EXERCISE DETAILS:
Word for word, restate every record, though not the pictures.

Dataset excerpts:
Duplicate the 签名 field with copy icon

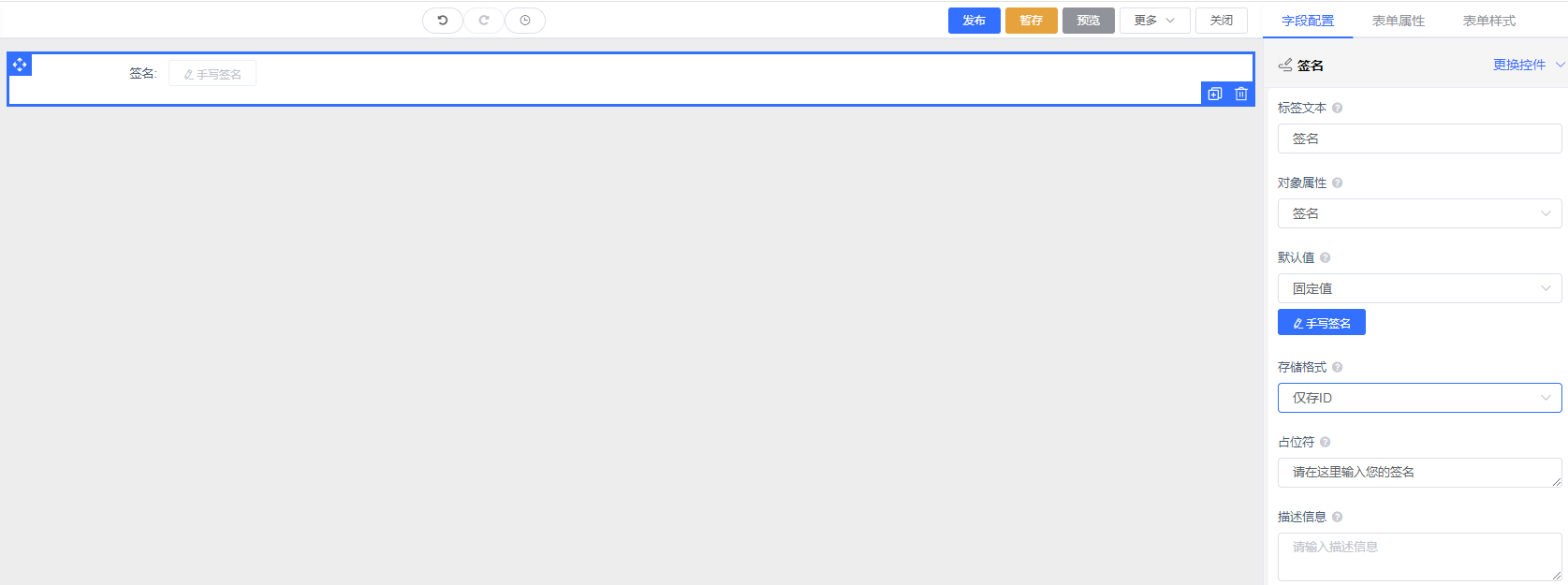coord(1215,94)
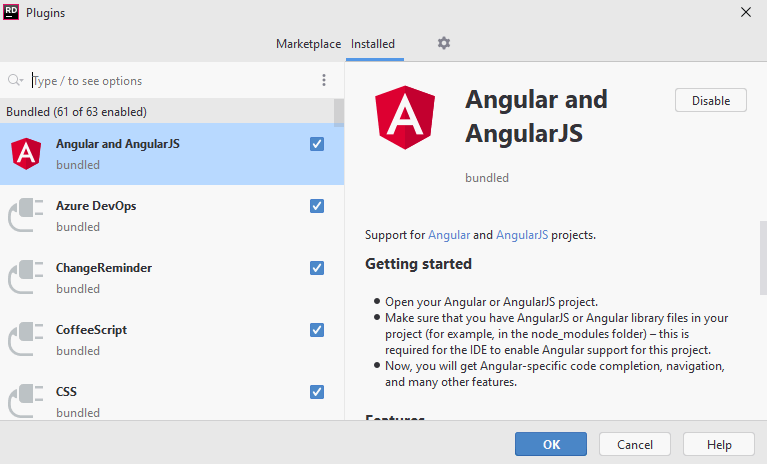Image resolution: width=767 pixels, height=464 pixels.
Task: Click the ChangeReminder plug icon
Action: point(25,278)
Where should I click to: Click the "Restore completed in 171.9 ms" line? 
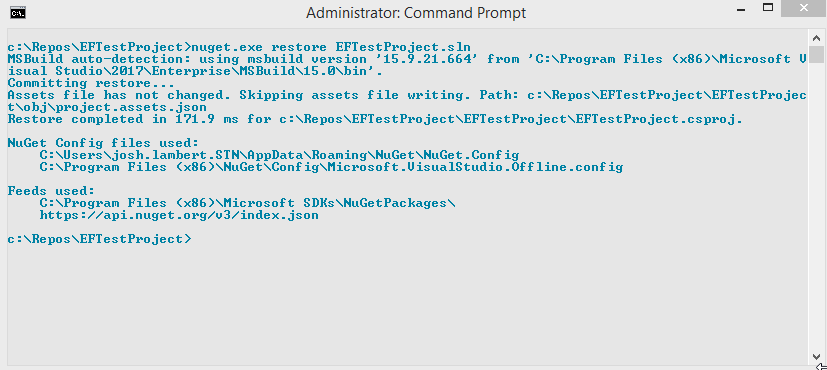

REPLY TO THE TASK:
Duplicate the 签名 field with copy icon

coord(1215,94)
Image resolution: width=767 pixels, height=464 pixels.
Task: Click the ChangeReminder plug icon
Action: point(25,278)
Where should I click to: Click the "Restore completed in 171.9 ms" line? 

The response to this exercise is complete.